A Organização dos Países Exportadores de Petróleo (Opep) decidiu manter as cotas de produção do grupo inalteradas, confirmou hoje o presidente do cartel, Wilson Pastor, após a primeira reunião ministerial realizada desde março. A Opep não altera a cota de produção desde dezembro de 2008. Pastor, que também é ministro do Petróleo do Equador, disse que o grupo concordou em se reunir novamente em 11 de dezembro, em Quito.

A decisão era esperada, uma vez que os países produtores continuam a se beneficiar do elevado preço do petróleo, ao mesmo tempo em que produzem efetivamente volumes superiores às suas cotas. O secretário-geral da Opep, Abdalla Salem el-Badri, disse que a taxa média de comprometimento dos países com suas cotas é de 61%. “Precisamos alterar essa taxa diante da protuberância dos estoques comerciais”, afirmou.

Porém, os ministros mostraram preocupação com as incertezas relacionadas à recuperação econômica global e com a queda do dólar, que reduz o poder de compra de muitos países do grupo.
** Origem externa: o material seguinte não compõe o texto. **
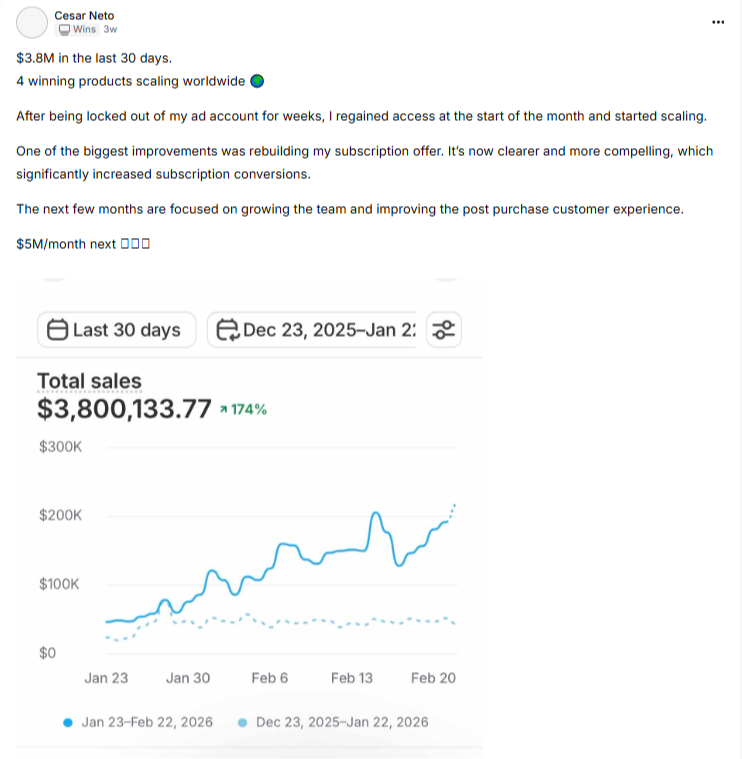The height and width of the screenshot is (759, 742).
Task: Open the three-dot post options menu
Action: click(x=717, y=22)
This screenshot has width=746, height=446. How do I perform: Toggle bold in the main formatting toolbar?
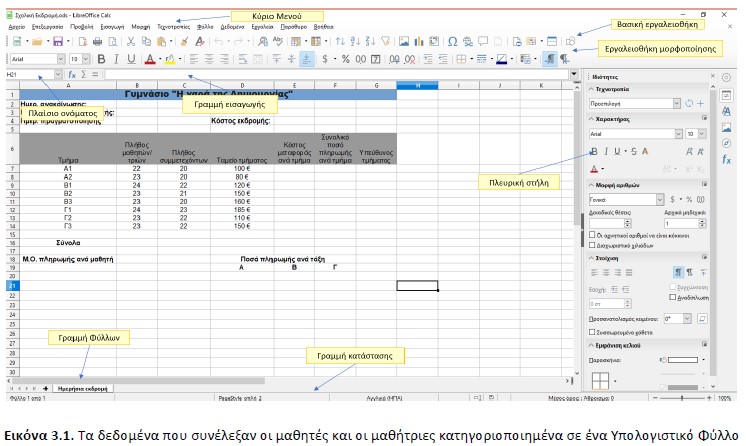[100, 59]
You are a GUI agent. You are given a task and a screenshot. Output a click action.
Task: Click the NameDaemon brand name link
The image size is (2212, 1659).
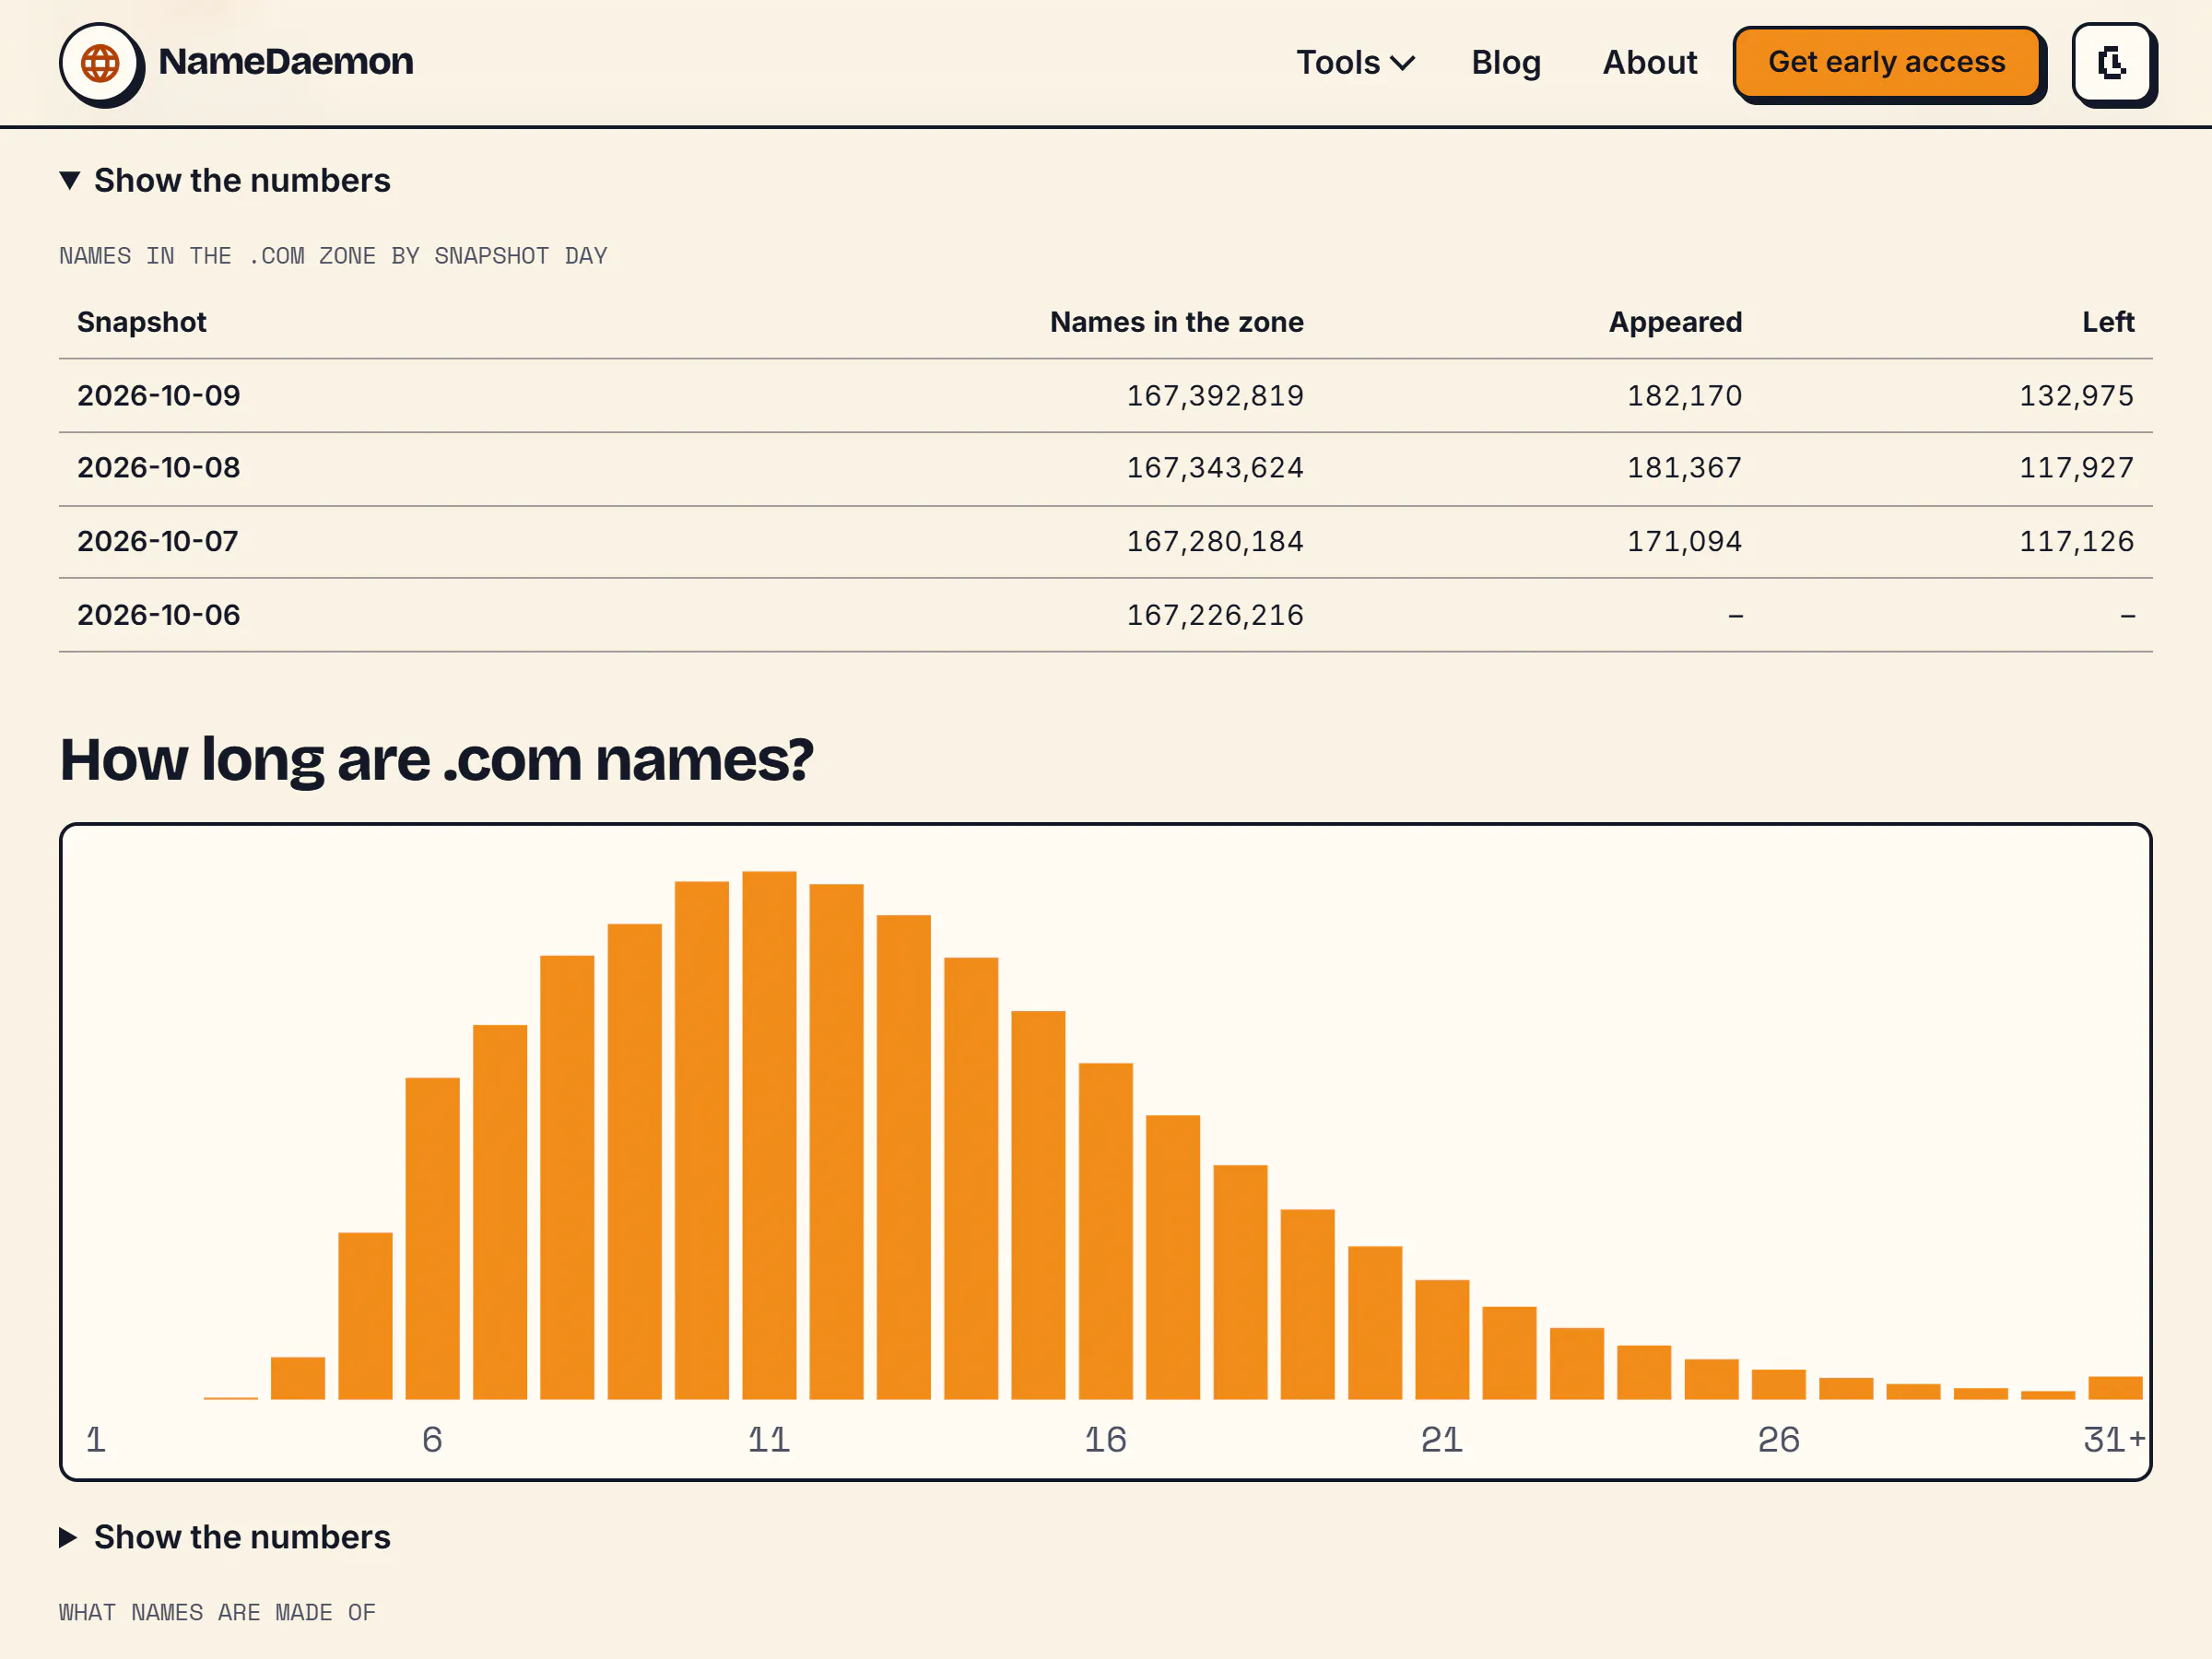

Os países também demonstram discordância sobre os níveis de preço que consideram confortáveis para o petróleo.

O presidente da companhia estatal de petróleo da Líbia, Shokri Ghanem, disse que “US$ 100,00 é um preço perfeito para o próximo ano”. Mas a Arábia Saudita, maior exportador de petróleo do mundo, considera adequado o petróleo entre US$ 70,00 e US$ 80,00 o barril – nível considerado ideal entre muitos produtores e consumidores e capaz de oferecer uma receita suficiente para investimentos em perfuração, sem prejudicar financeiramente os consumidores.

O ministro do petróleo da Arábia Saudita, Ali Naimi, disse que o país “está muito satisfeito com a atual situação do mercado” e minimizou a demanda de alguns ministros mais agressivos – sob pressão das frágeis condições econômicas locais – por elevação dos preços, para compensar o enfraquecimento do dólar ante o euro e outras moedas. “Todos têm sua própria opinião. Nós estamos satisfeitos com o modo que o mercado está”, afirmou Naimi. Na reunião, ficou decidido também que o Irã irá assumir a presidência do cartel em 2011. As informações são da Dow Jones.